Despite the rain that pounded the Tear Jerkers “Last Bash” rally, it didn’t keep them from visiting John Norris’s sprawling property on South Whidbey Island, Washington, where they cooked, ate, drank, chatted, drank some more, and carried on as usual before folding themselves into their thimble-sized bedrooms.
They are trailer people and proud of it.
“I love it, the simplicity, the compactness and the people I meet camping,” said Jim Johnson of Ellensburg of his teardrop trailer and lifestyle, reported the South Whidbey Record.
Sitting under a tarp extending out from his tiny blue home, Johnson sipped coffee with others who converged in his rustic living room furnished with lawn chairs.

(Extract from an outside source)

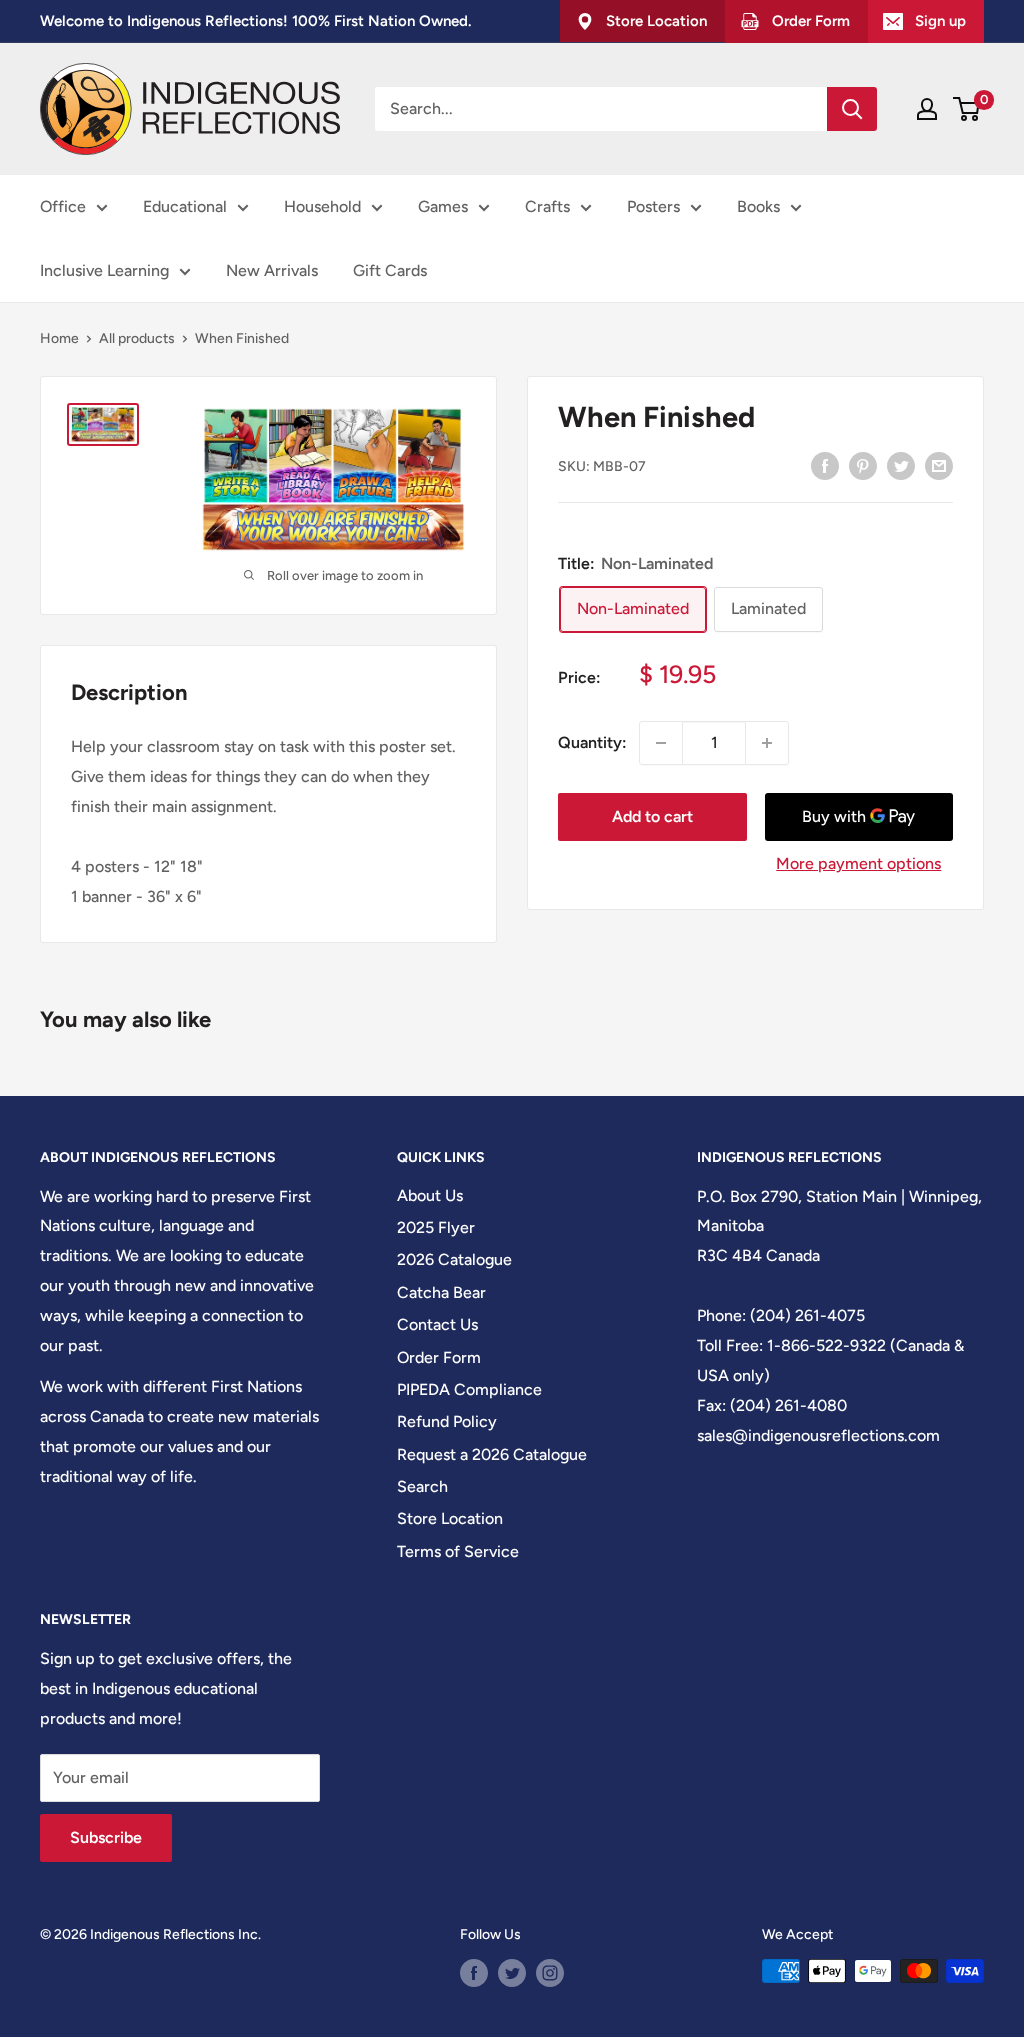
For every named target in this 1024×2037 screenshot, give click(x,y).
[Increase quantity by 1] (767, 743)
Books (758, 206)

Meet the members of the Northwest chapter of Tear Jerkers, an international organization celebrating the tiny traveling contraptions and the people who pull them.
The club motto: “Life moves a little slower on teardrop time.”

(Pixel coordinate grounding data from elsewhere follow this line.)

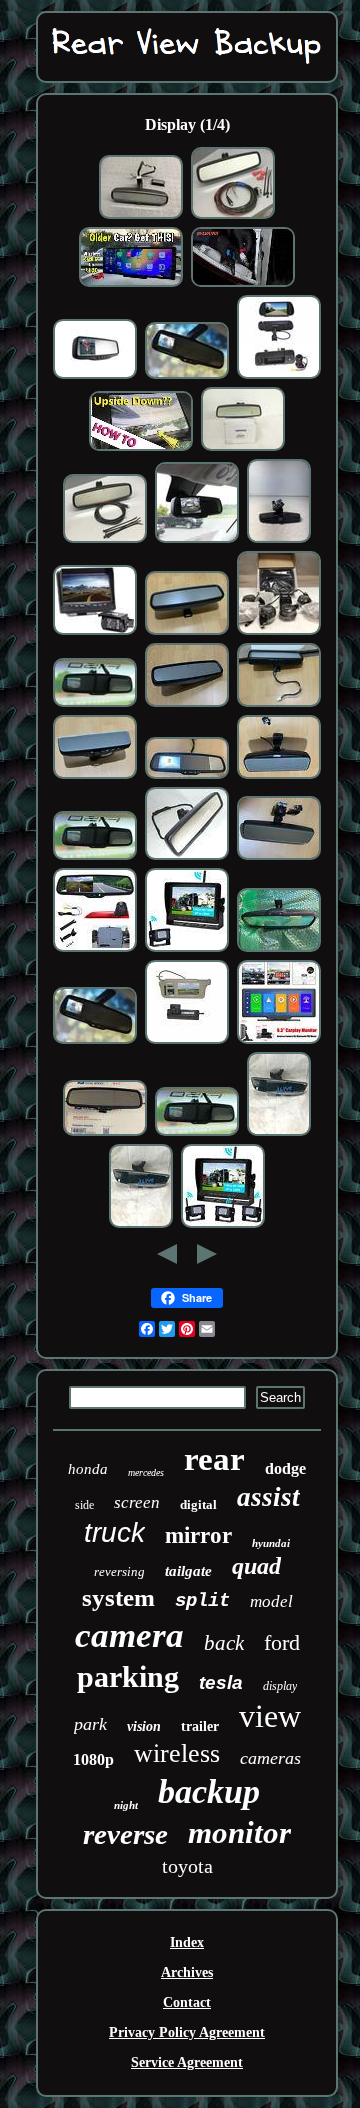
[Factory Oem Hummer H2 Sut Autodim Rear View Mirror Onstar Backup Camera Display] (95, 376)
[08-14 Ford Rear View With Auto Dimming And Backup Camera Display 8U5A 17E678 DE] (105, 1133)
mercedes (146, 1472)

They plan trips together, share meals and camaraderie at campgrounds or just strike up a conversation when they spot one of their own kind on the road.

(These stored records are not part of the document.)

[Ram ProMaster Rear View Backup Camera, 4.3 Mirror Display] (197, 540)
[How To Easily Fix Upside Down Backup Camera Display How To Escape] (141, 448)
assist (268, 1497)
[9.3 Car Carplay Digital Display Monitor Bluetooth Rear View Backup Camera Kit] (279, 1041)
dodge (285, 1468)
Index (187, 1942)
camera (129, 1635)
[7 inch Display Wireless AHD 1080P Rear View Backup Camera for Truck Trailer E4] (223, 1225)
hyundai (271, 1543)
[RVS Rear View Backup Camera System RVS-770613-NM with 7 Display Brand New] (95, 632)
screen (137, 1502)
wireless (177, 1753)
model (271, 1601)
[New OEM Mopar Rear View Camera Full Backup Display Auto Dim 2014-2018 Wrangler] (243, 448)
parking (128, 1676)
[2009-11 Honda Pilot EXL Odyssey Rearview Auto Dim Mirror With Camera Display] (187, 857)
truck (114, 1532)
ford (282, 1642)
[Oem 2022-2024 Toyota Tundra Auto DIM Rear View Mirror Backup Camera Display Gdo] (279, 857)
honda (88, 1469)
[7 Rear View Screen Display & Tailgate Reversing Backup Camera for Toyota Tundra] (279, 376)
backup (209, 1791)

“We’re outside people,” said Ed Showacy of Puyallup. “At campgrounds when it rains, we’re still outside while all the RVers are inside their huge campers.”
Teardrop trailers are streamlined, compact, lightweight travel trailers which get the name from their teardrop profile. They’re very light, usually less than 1,000 pounds, so just about any vehicle can tow one.
For the last organized outing of the year of the Northwest chapter that includes British Columbia, they were hosted by John Norris and Tracy Cunningham on the last weekend of October.
Norris fixes up and restores campers on his expansive swath of property.